Exposure-age data archiving performance experiment
A notable aspect of the U.S. National Science Foundation’s Antarctic Research program is that there are some data-availability and archiving requirements not generally present in other programs. This is in part a responsibility of NSF under the Antarctic Treaty system, which obligates treaty nations to report on their scientific activities to other treaty nations. The current implementation of these requirements at the level of most project PIs is that PIs must create some sort of a pointer to any data sets created during the project in an index maintained by NASA and known as the Antarctic Master Directory. My understanding of this policy is, furthermore, that not only must some sort of a pointer to the data be in the AMD by the end of the grant period, but all data collected in the course of the project must also be publicly available, presumably online, no later than two years after data collection. Although I think this is an excellent policy in principle and I do my best to comply in letter and spirit, the reality is that it’s actually not at all trivial to do this in a comprehensive way that really makes the data useful and accessible to others. Part of putting the ICE-D:Antarctica database together was to make it a little easier for me to accomplish this.
But recently in putting together the ICE-D database, the overall idea of which is that it is supposed to contain all known cosmogenic-nuclide exposure-age data for Antarctica, it seemed like a sensible idea to see exactly what cosmogenic-nuclide data were accessible through the AMD — the hope being that some of the large known inventory of unpublished cosmogenic-nuclide data from Antarctica would be indexed and archived there, thus facilitating its inclusion in the ICE-D database.
This page shows the results of my experiment. Basically, I used the search utility available on the AMD front page to conduct a full-text search for words such as “cosmogenic,” “exposure-age,” and similar terms that seemed relevant. I then attempted to navigate through links in each AMD entry that this search located, so as to actually locate the data described in the entry. This exercise was interesting. At the time of this writing, I found a total of 34 entries in the AMD whose description indicated that they might point to useful exposure-age data. In 14 of these cases, I was easily able to follow links to obtain a data set that closely resembled what was described in the AMD entry. In an additional 10 cases, I was able to navigate to at least some data that comprised part of the data set described in the AMD entry, and in some of these cases I was able to use additional knowledge (for example, I independently knew where the data were located on a different web site, or in a publication, that was not described in the AMD entry) to obtain all the data or verify that it was publicly accessible. In ten cases, I was not able to follow links to obtain anything that remotely resembled the data described in the entry; links were either dead or uninformative. Again, this page shows all the details.

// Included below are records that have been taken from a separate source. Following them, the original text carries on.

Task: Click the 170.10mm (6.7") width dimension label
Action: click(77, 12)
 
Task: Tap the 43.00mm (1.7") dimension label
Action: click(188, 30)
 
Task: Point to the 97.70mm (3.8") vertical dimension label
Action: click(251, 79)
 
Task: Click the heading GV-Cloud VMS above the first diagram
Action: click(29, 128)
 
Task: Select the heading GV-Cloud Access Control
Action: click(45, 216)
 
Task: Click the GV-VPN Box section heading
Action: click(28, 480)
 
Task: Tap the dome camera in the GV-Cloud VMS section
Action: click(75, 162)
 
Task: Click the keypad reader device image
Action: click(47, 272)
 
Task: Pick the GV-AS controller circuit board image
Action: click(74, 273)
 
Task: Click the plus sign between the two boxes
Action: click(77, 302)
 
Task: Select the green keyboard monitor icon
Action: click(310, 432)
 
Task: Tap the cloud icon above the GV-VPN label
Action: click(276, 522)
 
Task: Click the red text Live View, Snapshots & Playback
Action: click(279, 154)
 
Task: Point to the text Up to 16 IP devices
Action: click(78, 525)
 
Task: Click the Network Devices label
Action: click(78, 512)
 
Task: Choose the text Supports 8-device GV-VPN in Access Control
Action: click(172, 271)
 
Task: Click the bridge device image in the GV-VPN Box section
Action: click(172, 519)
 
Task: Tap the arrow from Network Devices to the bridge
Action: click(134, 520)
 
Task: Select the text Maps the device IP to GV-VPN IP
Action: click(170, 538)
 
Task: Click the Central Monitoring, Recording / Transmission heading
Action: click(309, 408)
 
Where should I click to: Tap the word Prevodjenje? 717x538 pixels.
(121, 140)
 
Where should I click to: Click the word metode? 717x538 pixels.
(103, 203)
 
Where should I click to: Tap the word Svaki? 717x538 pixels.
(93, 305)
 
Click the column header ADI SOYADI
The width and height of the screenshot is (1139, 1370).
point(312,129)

I think this is interesting. Clearly the requirement to index data generated in Antarctic research projects has a non-zero positive result; in the aggregate, I obtained a significant amount of information that does not otherwise appear in easily accessible publications. However, many of the AMD entries contain extremely sparse information that may minimally comply with the letter of the NSF indexing requirement, but is far from complying with the spirit of the overall goal of public access to data.